- **Assigned task**:
Exactly as written, return every line of the data below.

*** Opening of Exercise input ***

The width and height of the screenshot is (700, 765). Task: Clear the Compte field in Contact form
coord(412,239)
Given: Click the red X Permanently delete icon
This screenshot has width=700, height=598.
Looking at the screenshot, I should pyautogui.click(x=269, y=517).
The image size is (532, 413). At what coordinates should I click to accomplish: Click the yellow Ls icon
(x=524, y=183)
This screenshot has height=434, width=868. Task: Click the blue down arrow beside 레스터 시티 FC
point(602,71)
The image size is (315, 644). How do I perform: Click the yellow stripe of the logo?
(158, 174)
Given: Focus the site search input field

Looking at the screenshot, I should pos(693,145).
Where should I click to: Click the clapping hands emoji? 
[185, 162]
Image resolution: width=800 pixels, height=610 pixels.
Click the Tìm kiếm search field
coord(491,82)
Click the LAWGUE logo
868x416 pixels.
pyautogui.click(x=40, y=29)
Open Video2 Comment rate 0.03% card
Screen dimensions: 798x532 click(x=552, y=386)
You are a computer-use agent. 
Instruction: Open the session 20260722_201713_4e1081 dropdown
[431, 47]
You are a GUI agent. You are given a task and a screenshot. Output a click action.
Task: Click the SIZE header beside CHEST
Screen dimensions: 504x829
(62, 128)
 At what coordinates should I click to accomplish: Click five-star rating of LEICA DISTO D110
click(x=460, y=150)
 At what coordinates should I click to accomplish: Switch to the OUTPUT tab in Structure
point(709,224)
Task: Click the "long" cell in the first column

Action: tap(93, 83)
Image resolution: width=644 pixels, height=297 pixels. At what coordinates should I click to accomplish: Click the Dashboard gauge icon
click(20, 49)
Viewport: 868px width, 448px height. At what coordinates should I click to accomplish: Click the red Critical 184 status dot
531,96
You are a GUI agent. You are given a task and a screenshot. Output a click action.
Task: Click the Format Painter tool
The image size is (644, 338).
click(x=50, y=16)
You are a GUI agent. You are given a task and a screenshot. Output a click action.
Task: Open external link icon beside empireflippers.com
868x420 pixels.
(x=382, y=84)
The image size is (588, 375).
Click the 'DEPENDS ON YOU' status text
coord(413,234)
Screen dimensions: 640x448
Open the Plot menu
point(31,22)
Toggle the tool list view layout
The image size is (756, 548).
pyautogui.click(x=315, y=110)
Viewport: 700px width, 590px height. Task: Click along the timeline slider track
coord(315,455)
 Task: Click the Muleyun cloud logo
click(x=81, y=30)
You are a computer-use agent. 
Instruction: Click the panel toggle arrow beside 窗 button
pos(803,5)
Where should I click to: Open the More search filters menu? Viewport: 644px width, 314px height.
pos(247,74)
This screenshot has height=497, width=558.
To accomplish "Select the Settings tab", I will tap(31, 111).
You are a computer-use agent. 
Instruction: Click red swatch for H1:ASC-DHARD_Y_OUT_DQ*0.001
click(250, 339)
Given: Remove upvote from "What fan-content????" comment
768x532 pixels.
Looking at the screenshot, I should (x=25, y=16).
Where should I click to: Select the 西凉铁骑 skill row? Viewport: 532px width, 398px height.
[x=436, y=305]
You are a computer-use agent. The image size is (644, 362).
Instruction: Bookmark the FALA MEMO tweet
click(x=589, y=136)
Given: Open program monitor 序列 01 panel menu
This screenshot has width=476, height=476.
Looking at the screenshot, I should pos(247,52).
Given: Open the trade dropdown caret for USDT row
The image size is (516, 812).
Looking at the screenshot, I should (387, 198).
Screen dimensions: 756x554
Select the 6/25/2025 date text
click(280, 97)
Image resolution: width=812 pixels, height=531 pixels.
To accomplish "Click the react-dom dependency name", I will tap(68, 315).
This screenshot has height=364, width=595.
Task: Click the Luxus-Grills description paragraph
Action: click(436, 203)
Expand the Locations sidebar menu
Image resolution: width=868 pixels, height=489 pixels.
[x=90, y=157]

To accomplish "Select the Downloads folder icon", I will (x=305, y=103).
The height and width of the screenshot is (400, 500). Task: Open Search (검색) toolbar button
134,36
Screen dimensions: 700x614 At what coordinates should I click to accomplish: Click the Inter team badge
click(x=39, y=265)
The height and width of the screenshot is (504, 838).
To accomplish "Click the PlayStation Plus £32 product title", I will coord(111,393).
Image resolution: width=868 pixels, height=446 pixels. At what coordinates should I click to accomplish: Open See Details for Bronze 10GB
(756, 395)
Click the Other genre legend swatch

*** Close of Exercise input ***

- **Solution to this problem**:
The width and height of the screenshot is (700, 765). Task: Clear the Compte field in Contact form
coord(412,239)
Given: Click the red X Permanently delete icon
This screenshot has width=700, height=598.
Looking at the screenshot, I should pyautogui.click(x=269, y=517).
The image size is (532, 413). At what coordinates should I click to accomplish: Click the yellow Ls icon
(x=524, y=183)
This screenshot has height=434, width=868. Task: Click the blue down arrow beside 레스터 시티 FC
point(602,71)
The image size is (315, 644). How do I perform: Click the yellow stripe of the logo?
(158, 174)
Given: Focus the site search input field

Looking at the screenshot, I should pos(693,145).
Where should I click to: Click the clapping hands emoji? 
[185, 162]
Image resolution: width=800 pixels, height=610 pixels.
Click the Tìm kiếm search field
coord(491,82)
Click the LAWGUE logo
868x416 pixels.
pyautogui.click(x=40, y=29)
Open Video2 Comment rate 0.03% card
Screen dimensions: 798x532 click(x=552, y=386)
You are a computer-use agent. 
Instruction: Open the session 20260722_201713_4e1081 dropdown
[431, 47]
You are a GUI agent. You are given a task and a screenshot. Output a click action.
Task: Click the SIZE header beside CHEST
Screen dimensions: 504x829
(62, 128)
 At what coordinates should I click to accomplish: Click five-star rating of LEICA DISTO D110
click(x=460, y=150)
 At what coordinates should I click to accomplish: Switch to the OUTPUT tab in Structure
point(709,224)
Task: Click the "long" cell in the first column

Action: tap(93, 83)
Image resolution: width=644 pixels, height=297 pixels. At what coordinates should I click to accomplish: Click the Dashboard gauge icon
click(20, 49)
Viewport: 868px width, 448px height. At what coordinates should I click to accomplish: Click the red Critical 184 status dot
531,96
You are a GUI agent. You are given a task and a screenshot. Output a click action.
Task: Click the Format Painter tool
The image size is (644, 338).
click(x=50, y=16)
You are a GUI agent. You are given a task and a screenshot. Output a click action.
Task: Open external link icon beside empireflippers.com
868x420 pixels.
(x=382, y=84)
The image size is (588, 375).
Click the 'DEPENDS ON YOU' status text
coord(413,234)
Screen dimensions: 640x448
Open the Plot menu
point(31,22)
Toggle the tool list view layout
The image size is (756, 548).
pyautogui.click(x=315, y=110)
Viewport: 700px width, 590px height. Task: Click along the timeline slider track
coord(315,455)
 Task: Click the Muleyun cloud logo
click(x=81, y=30)
You are a computer-use agent. 
Instruction: Click the panel toggle arrow beside 窗 button
pos(803,5)
Where should I click to: Open the More search filters menu? Viewport: 644px width, 314px height.
pos(247,74)
This screenshot has height=497, width=558.
To accomplish "Select the Settings tab", I will tap(31, 111).
You are a computer-use agent. 
Instruction: Click red swatch for H1:ASC-DHARD_Y_OUT_DQ*0.001
click(250, 339)
Given: Remove upvote from "What fan-content????" comment
768x532 pixels.
Looking at the screenshot, I should (x=25, y=16).
Where should I click to: Select the 西凉铁骑 skill row? Viewport: 532px width, 398px height.
[x=436, y=305]
You are a computer-use agent. The image size is (644, 362).
Instruction: Bookmark the FALA MEMO tweet
click(x=589, y=136)
Given: Open program monitor 序列 01 panel menu
This screenshot has width=476, height=476.
Looking at the screenshot, I should pos(247,52).
Given: Open the trade dropdown caret for USDT row
The image size is (516, 812).
Looking at the screenshot, I should (387, 198).
Screen dimensions: 756x554
Select the 6/25/2025 date text
click(280, 97)
Image resolution: width=812 pixels, height=531 pixels.
To accomplish "Click the react-dom dependency name", I will tap(68, 315).
This screenshot has height=364, width=595.
Task: Click the Luxus-Grills description paragraph
Action: click(436, 203)
Expand the Locations sidebar menu
Image resolution: width=868 pixels, height=489 pixels.
[x=90, y=157]

To accomplish "Select the Downloads folder icon", I will (x=305, y=103).
The height and width of the screenshot is (400, 500). Task: Open Search (검색) toolbar button
134,36
Screen dimensions: 700x614 At what coordinates should I click to accomplish: Click the Inter team badge
click(x=39, y=265)
The height and width of the screenshot is (504, 838).
To accomplish "Click the PlayStation Plus £32 product title", I will coord(111,393).
Image resolution: width=868 pixels, height=446 pixels. At what coordinates should I click to accomplish: Open See Details for Bronze 10GB
(756, 395)
Click the Other genre legend swatch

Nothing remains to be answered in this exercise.